Citing high production costs, increasing electricity rates and taxes, the Costa Rican food company Alimentos Jack’s announced plans this week to move 50 percent of its operation to the U.S., El Salvador and Nicaragua. The move will take place over the next five years.

“Our plan is to increase our manufacturing processes in those countries, either with our own investment or through business ventures,” Alimentos Jack’s CEO Andrés Ignacio Pozuelo Arce said in a public statement released Thursday. “We will invest in those markets and also in the Costa Rican market. But not from here, as the country has gotten very expensive and risky.”

The Costa Rican company opened for business 51 years ago in San José and the move initially will represent the dismissal of at least 150 of the company’s 700 employees. Following relocation of the manufacturing plant, the company likely will dismiss more workers. The plant employs 450 people.

Pozuelo had harsh criticism for the Costa Rican government and the country’s business climate.

As an example of the country’s relatively high production costs, Pozuelo said that the per-kilogram cost of producing Jack’s corn snacks in El Salvador or Nicaragua is 25 percent lower than in Costa Rica. He said the per-kilogram cost of producing Jack’s potato chips in the U.S. is around 30 percent lower than in Costa Rica.

The move appears to be part of a gradual exodus out of the company’s native land. In the past three years, Jack’s has moved 15 percent of its operations abroad.

Pozuelo accused the Costa Rican government of having a “voracious” appetite for taxes from national industry, and he urged the government to work out a strategy to lower costs for the sector. He also said Costa Rica should stop spending money on privileges for the public sector and start investing in infrastructure.

On Thursday evening the Costa Rican Food Industry Chamber also voiced its concern about what it said was the country’s loss of competitiveness. The food industry group warned the government about the need to implement immediate action to improve the country’s business climate and reduce costs for companies that create jobs.

“We can only expect the growth of our sector to stagnate and job generation to stop considering excessive red tape from the finance, agriculture, health, environment and energy ministries, plus the high costs of electricity,” chamber president José Manuel Hernando said.
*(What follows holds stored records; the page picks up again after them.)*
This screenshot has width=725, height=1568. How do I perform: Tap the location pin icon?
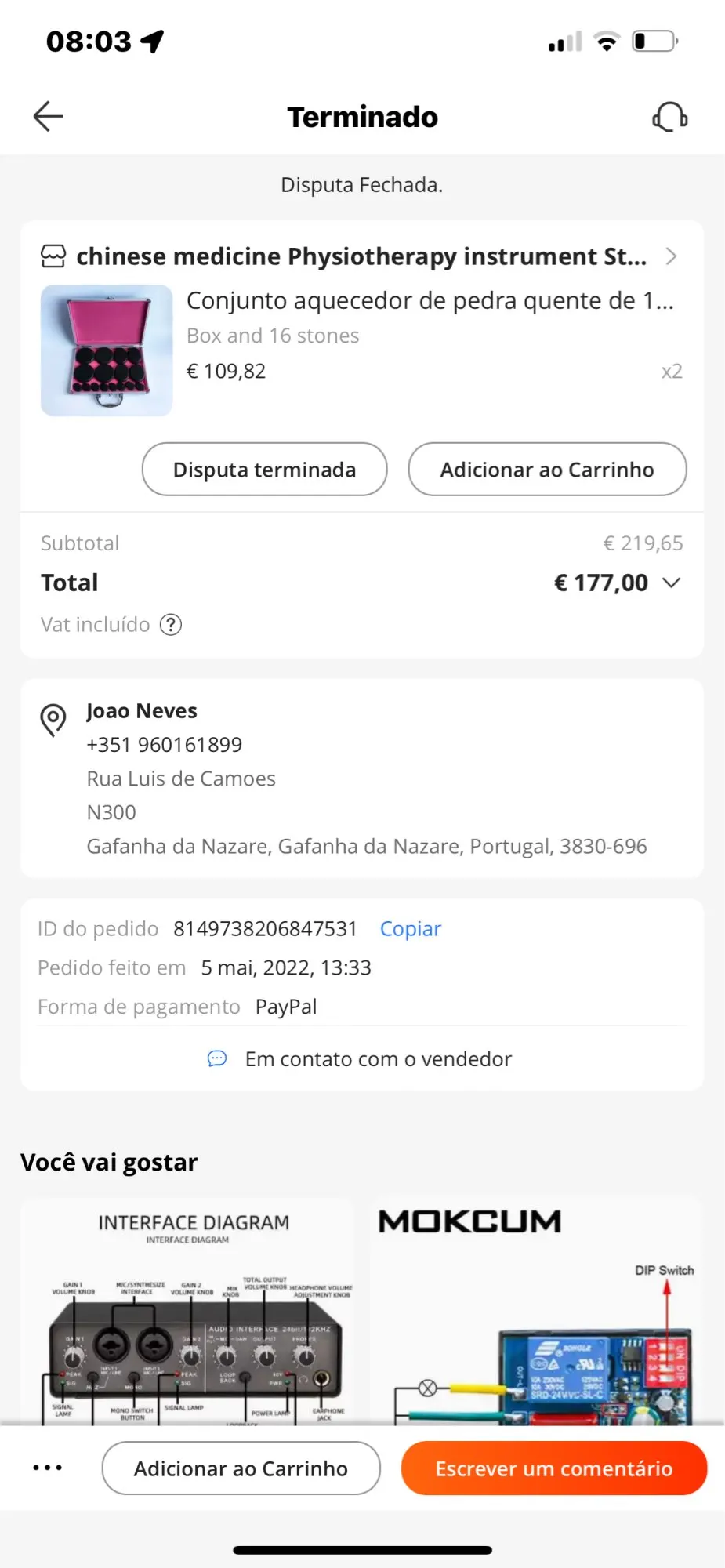click(53, 720)
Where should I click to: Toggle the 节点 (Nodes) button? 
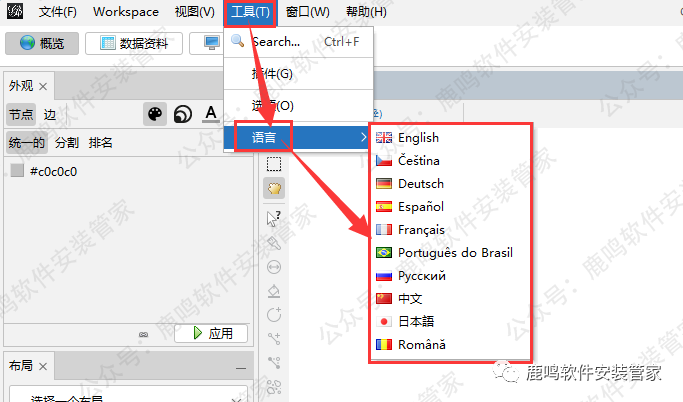[21, 114]
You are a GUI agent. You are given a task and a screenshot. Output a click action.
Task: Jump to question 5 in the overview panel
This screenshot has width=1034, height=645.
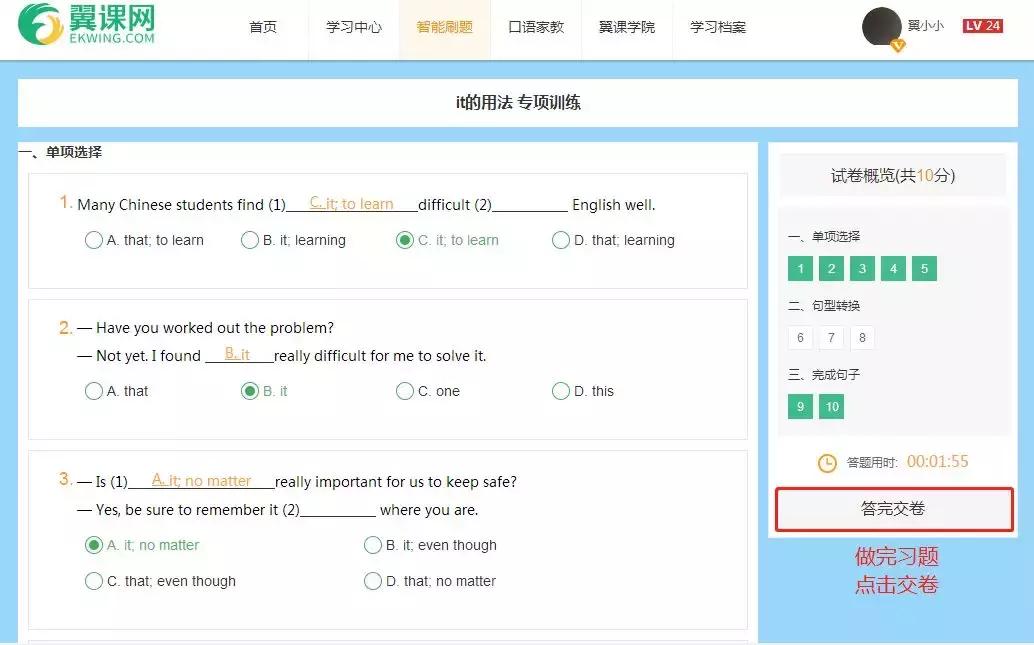click(x=926, y=268)
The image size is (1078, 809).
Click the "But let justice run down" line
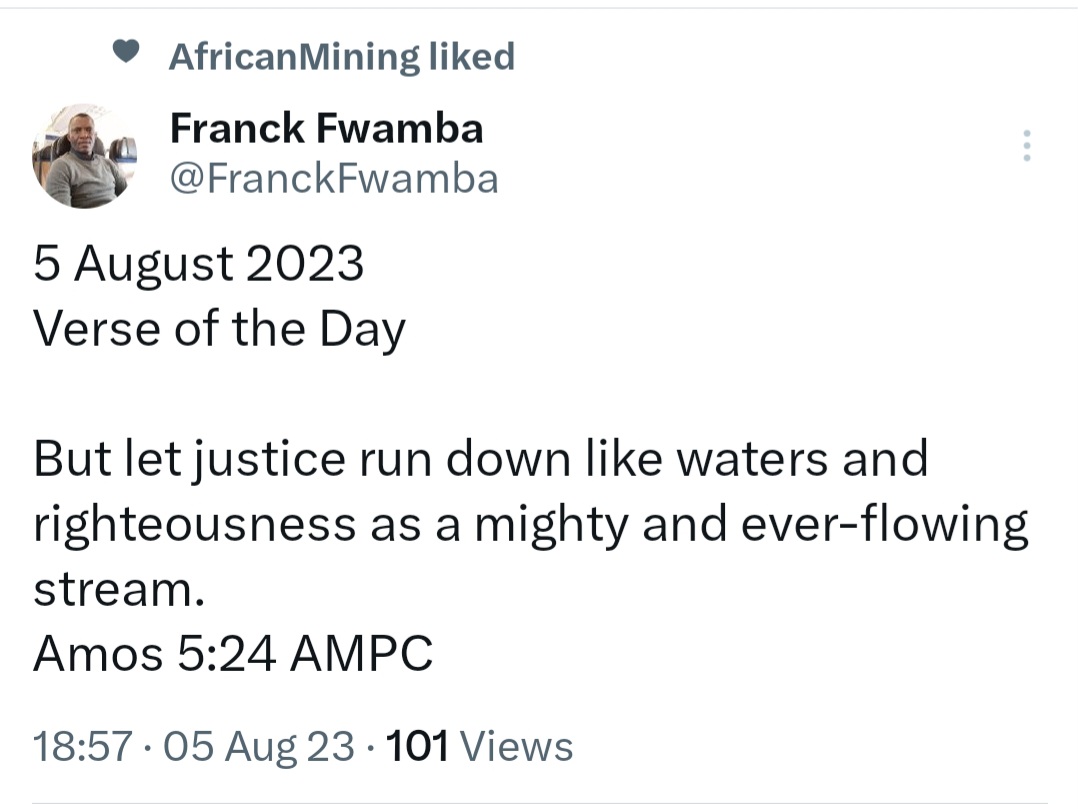480,459
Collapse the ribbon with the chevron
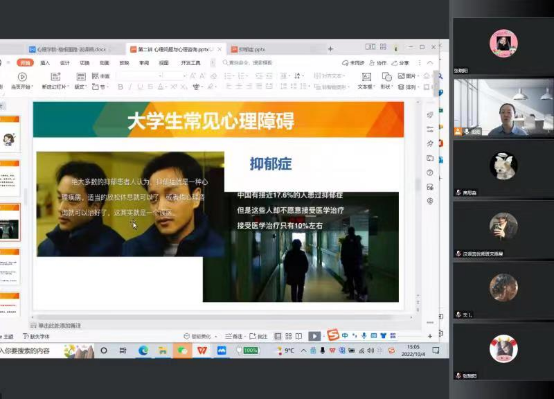Screen dimensions: 554x399 pyautogui.click(x=430, y=63)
Hernando claimed that a series of recent Finance Ministry guidelines and regulations constituted “barriers to the industry,” as they require companies to hand over large amounts of information, which takes time, money and staff to produce.

“These are just a few examples out of many others that make Costa Rica an unattractive country to maintain operations,” Hernando said.

The food industry group voiced similar concerns in December, saying immediate action was needed to allow industrial production to grow from the 1.8 percent recorded at the time to the minimum 6 to 7 percent it said was needed to create new jobs.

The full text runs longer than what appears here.